Ergenekon soruşturması kapsamında yeni bir irtica fişi ortaya çıktı. 27 Şubat 2004 tarihli, Jandarma Kurmay Albay Hasan Atilla Uğur’un imzalı “İrticai Kadrolaşma Çizelgesi”, 76 üst düzey bürokratın fişlendiğini gösteriyor.
Ergenekon soruşturması kapsamında ortaya çıkan 6 Şubat 2004 tarihini taşıyan ve altında Jandarma Kurmay Albay Hasan Atilla Uğur’un imzası bulunan “İrticai Kadrolaşma Çizelgesi” , Star gazetesi yazarı Şamil Tayyar'ın bugünkü köşesinde yayınlandı.
Çizelge 76 üst düzey bürokratın fişlendiğini gösteriyor.
İŞTE O YAZI :
Şamil Tayyar / Star
İrtica Fişlemesi
Ergenekon soruşturması kapsamında yeni bir irtica fişi ortaya çıktı. 6 Şubat 2004 tarihini taşıyan ve altında Jandarma Kurmay Albay Hasan Atilla Uğur’un imzası bulunan “İrticai Kadrolaşma Çizelgesi”, 76 üst düzey bürokratın fişlendiğini gösteriyor.
“Güvenilir bir kaynaktan kadrolaşma faaliyetlerine yönelik elde edilen bilgiler” olarak tanımlanan çizelge, Jandarma İstihbarat Grup Komutanlıkları’na gönderilirken, çizelgedeki bilgilerin güncelleştirilmesi isteniyor.
O tarihte Başbakanlık danışmanı olan ve şimdi Türk dış politikasının mimarı olarak gösterilen Dışişleri Bakanı Prof. Dr. Ahmet Davutoğlu, jandarmanın irtica fişlemesindeki en dikkat çekici isim olarak yer alıyor. Çizelgedeki “referans” bölümünde “Dışişleri Bakanı Abdullah Gül” yazılı.
Yine dönemin Kültür Bakanlığı Müsteşarı Cumhurbaşkanlığı Genel Sekreteri Prof. Dr.
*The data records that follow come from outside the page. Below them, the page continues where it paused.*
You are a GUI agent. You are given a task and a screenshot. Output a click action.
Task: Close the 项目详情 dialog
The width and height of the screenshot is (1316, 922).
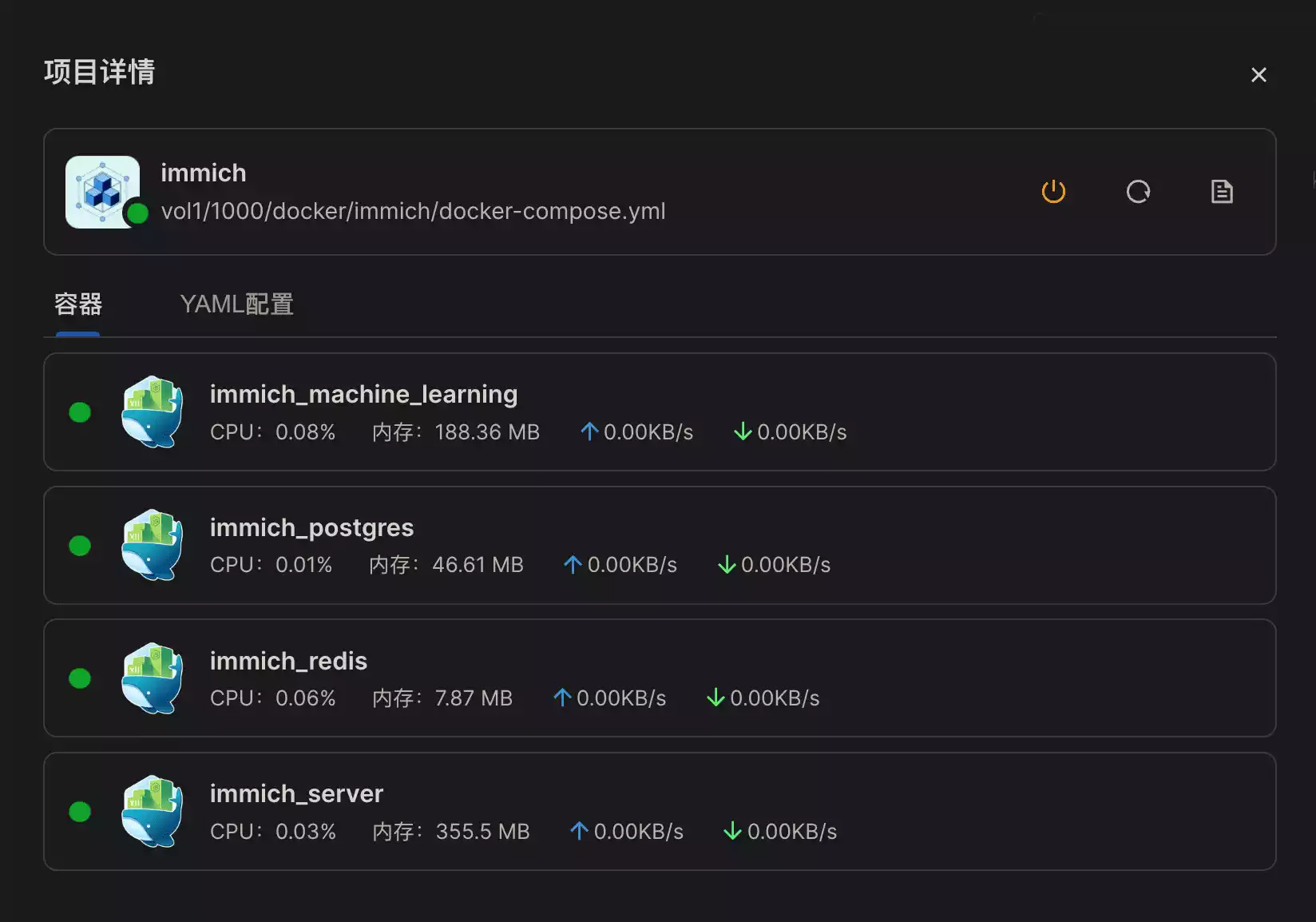[x=1259, y=75]
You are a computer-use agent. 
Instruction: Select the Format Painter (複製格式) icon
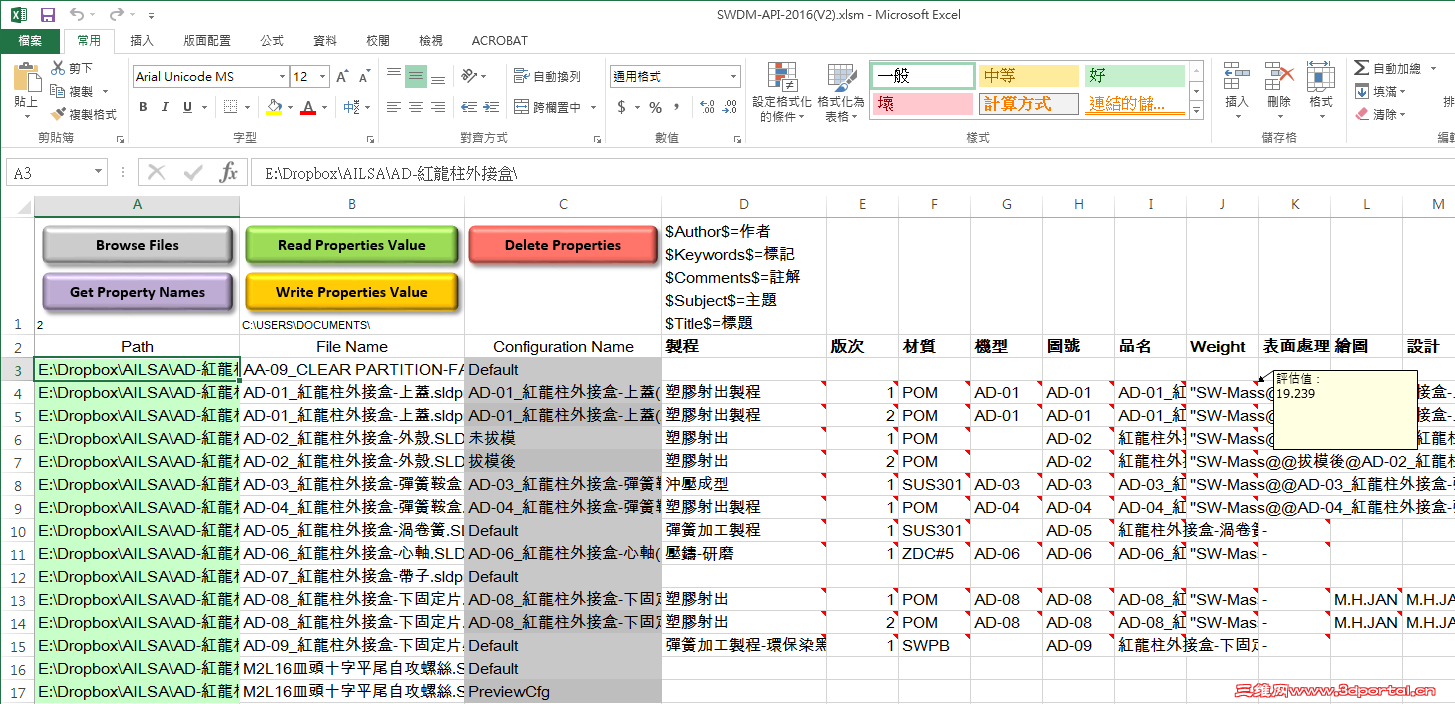point(57,113)
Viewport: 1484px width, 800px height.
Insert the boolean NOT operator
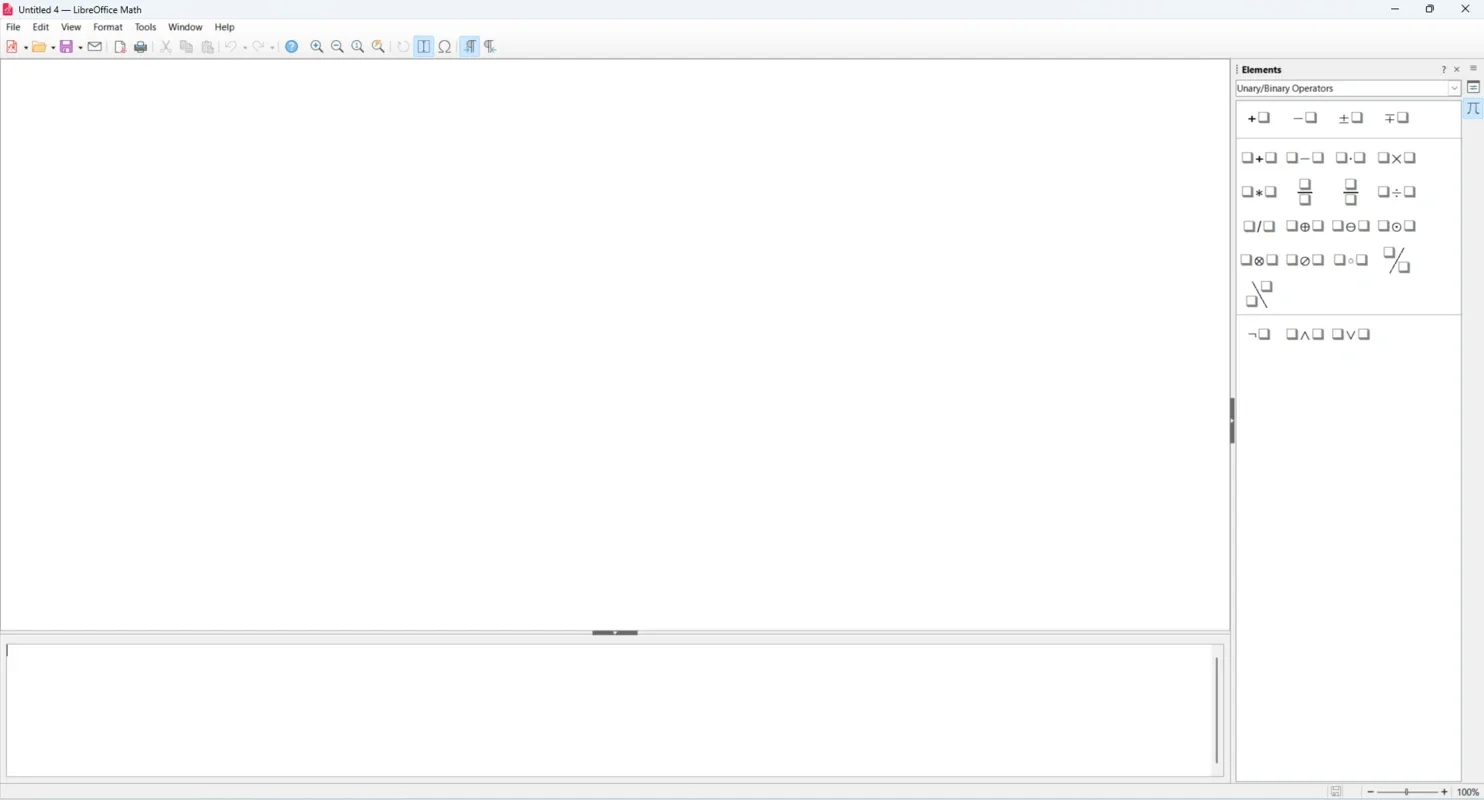point(1257,334)
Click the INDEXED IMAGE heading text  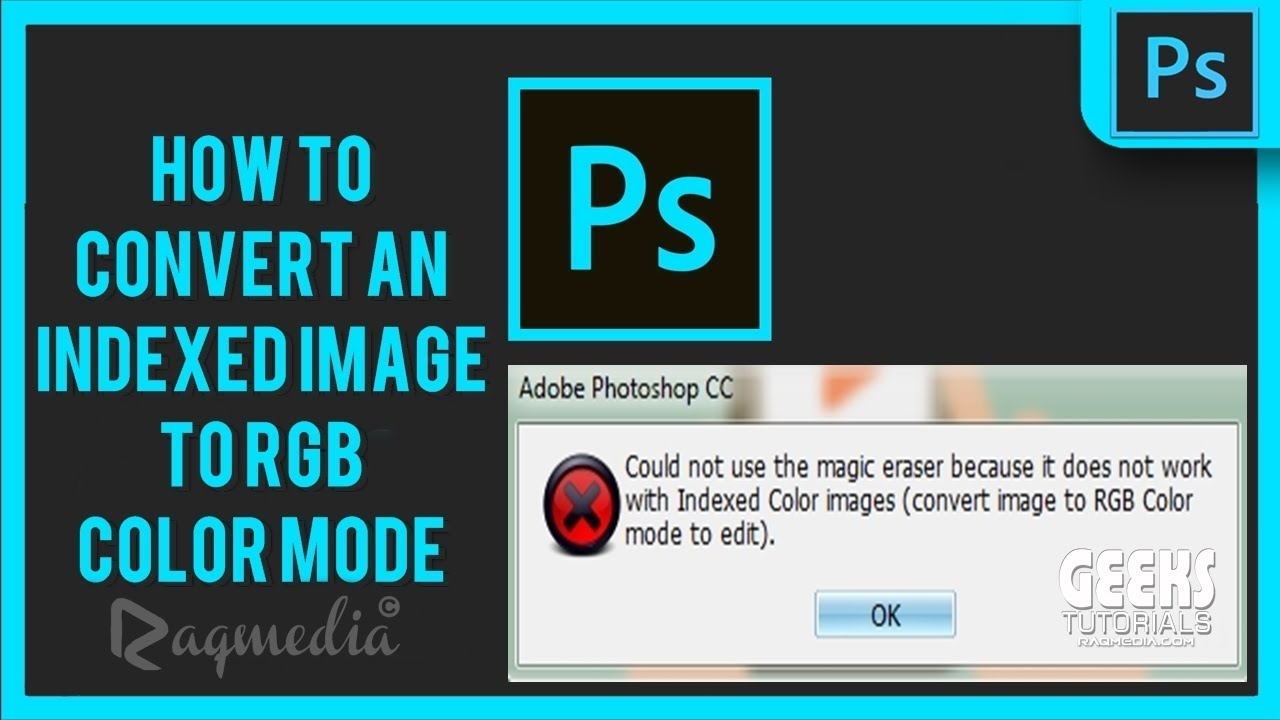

Mustafa İsen, dönemin Başbakanlık Müsteşarı Çalışma Bakanı Ömer Dinçer, dönemin DSİ Genel Müdürü Çevre Bakanı Veysel Eroğlu ile eski Batman Valisi Başbakanlık Müsteşarı Efkan Ala, çizelgedeki diğer kritik isimlerden.
O çizelgedeki üç isim, şimdi bakan... İki isimse devletin en üst düzey bürokratları...
Radikal Yazarı Hasan Celal Güzel’in o dönem Dış Ticaret Müsteşar Yardımcısı olan eşi Ülker Güzel de irtica çizelgesinde ismi yazılı olanlar arasında yer alıyor.
Ergenekon sanığı Turan Çömez’in referansıyla atandığı iddia edilen Eti Bor Genel Müdürü M. Ahmet Dere ve Abdüllatif Şener’in kardeşi Erdemir Başkanvekili Abdullah Şener, çizelgedeki ilginç isimler.
Bugün Türk Silahlı Kuvvetleri’ne karakol inşa eden TOKİ Başkanı Erdoğan Bayraktar da irticai kadrolaşmaya örnek olarak gösterilen bir başka isim.
AK Parti Genel Başkan Yardımcısı Abdülkadir Aksu’nun kardeşi Mehmet Azmi Aksu (Şeker Fabrikaları Genel Müdürü), Süleyman Karaman (TCDD Genel Müdürü), Cihanser Erel (Sağlık Bakanlığı Müsteşar Yardımcısı), Muhittin Bal (Sağlık Bakanlığı Personel Genel
Müdürü), Orhan Fevzi Gümrükçüoğlu (Hudut ve Sahiller Genel Müdürü, Trabzon Belediye Başkanı), İbrahim Atalay (Kültür Bakanlığı Müsteşar Yardımcısı), Sabri Erbakan (Karayolları Genel Müdürü), Mustafa Esen (Başbakanlık Müsteşar Yardımcısı), Ahmet Şirin (Başbakanlık Müsteşar Yardımcısı), Kemal Albayrak (Ulaştırma Bakanlığı Müsteşar Yardımcısı) gibi çok sayıda bürokrat mürteci olarak gösteriliyor.
Dönemin Tarım Bakanı Sami Güçlü’nün makam şoförü Mehmet Oğuz dahi bürokraside irticai kadrolaşmanın örneği olarak gösterilmiş.
Liste hayli kabarık: Hasan Ekiz, Ali Altıntaş, Yasin Kalem, Osman İlter, Hasan Gül, Ömer Duman, Fikret Üçcan, Mustafa Bakar, Haluk Akşit, Mehmet Gürbüz, Hüseyin Avni Coş, Yusuf Ziya Göksu, Enver Salihoğlu, Abdurrahman Gündoğdu, Candan Karlıtekin, Mehmet Büyükekşi, İbrahim Kapusuz, Hikmet Bulduk, Can Okan Çağlar, Zeki Sayın, Doğan Aktaş, Şükrü Öztürk, Şaban Şimşek, Yusuf Beyazıt, Nihat Pakdil, Aziz Babacan...
Çizelgede başka isimler de var, yazmaya bu sütunlar yetmez. Ergenekon sürecinin en önemli kazanımlarından biri, kuşku yok ki, mahkeme kararına dayanmayan, ne idüğü belirsiz “güvenilir kaynak” üzerinden insanların haksız yere fişlenmesidir.
Süreç, bu hukuksuzluğun sadece yakın döneme ait bir uygulama olmadığını gösteriyor.
Dönemsel olarak demokratları, solcuları, Kürtleri, ülkücüleri, Alevileri, muhafazakarları “tehdit unsuru” olarak fişlediler.
Yıllardır zihinlerinde ürettikleri sanal düşmanla tehdit algılaması oluşturup devlet ve toplum mühendisliğine soyunanlar, bu sefer fena tosladılar.
Ancak, son seks videosu gösterdi ki, hala yılmış değiller, oyun kurmaya devam ediyorlar.
Acılarla örülmüş 27 Mayıs’ın 50. yıldönümünde bile darbeciliği çözüm yolu olarak önerenlerin, ikbal için komplo kayığına binenlerin ve bol miktarda oyun kurucunun varlığı, bunu gösteriyor.
“Güvenilir Kaynak” baş
ağrısı çekse de kuyruk sallamaya devam ediyor.